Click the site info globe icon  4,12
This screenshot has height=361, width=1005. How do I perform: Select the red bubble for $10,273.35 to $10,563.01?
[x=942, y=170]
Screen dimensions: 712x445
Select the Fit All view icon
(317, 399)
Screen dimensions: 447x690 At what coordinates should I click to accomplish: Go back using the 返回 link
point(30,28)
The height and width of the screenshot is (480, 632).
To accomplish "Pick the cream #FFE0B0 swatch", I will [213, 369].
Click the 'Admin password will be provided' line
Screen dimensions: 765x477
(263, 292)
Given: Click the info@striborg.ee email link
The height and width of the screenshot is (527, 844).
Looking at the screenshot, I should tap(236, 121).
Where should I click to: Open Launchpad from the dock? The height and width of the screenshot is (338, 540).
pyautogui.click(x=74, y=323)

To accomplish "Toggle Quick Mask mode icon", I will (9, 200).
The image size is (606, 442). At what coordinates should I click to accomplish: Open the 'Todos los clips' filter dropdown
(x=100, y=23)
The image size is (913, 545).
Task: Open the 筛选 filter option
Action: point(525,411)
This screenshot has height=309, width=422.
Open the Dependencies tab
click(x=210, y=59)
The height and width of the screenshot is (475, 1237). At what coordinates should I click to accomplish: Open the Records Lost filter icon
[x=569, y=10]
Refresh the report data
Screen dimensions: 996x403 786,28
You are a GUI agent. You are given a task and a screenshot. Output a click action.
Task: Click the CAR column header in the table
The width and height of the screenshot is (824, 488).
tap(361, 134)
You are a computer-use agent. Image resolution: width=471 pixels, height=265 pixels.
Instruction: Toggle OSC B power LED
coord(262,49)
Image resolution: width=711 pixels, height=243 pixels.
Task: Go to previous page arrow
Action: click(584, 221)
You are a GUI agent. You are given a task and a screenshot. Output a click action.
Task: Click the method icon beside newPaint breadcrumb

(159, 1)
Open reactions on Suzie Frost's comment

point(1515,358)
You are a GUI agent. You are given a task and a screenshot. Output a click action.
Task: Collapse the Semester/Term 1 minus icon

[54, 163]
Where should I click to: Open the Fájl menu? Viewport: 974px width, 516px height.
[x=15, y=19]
--------------------------------
Find and copy every line in the entries above where the string "info" occurs.

Click the site info globe icon  4,12
Given: Click the info@striborg.ee email link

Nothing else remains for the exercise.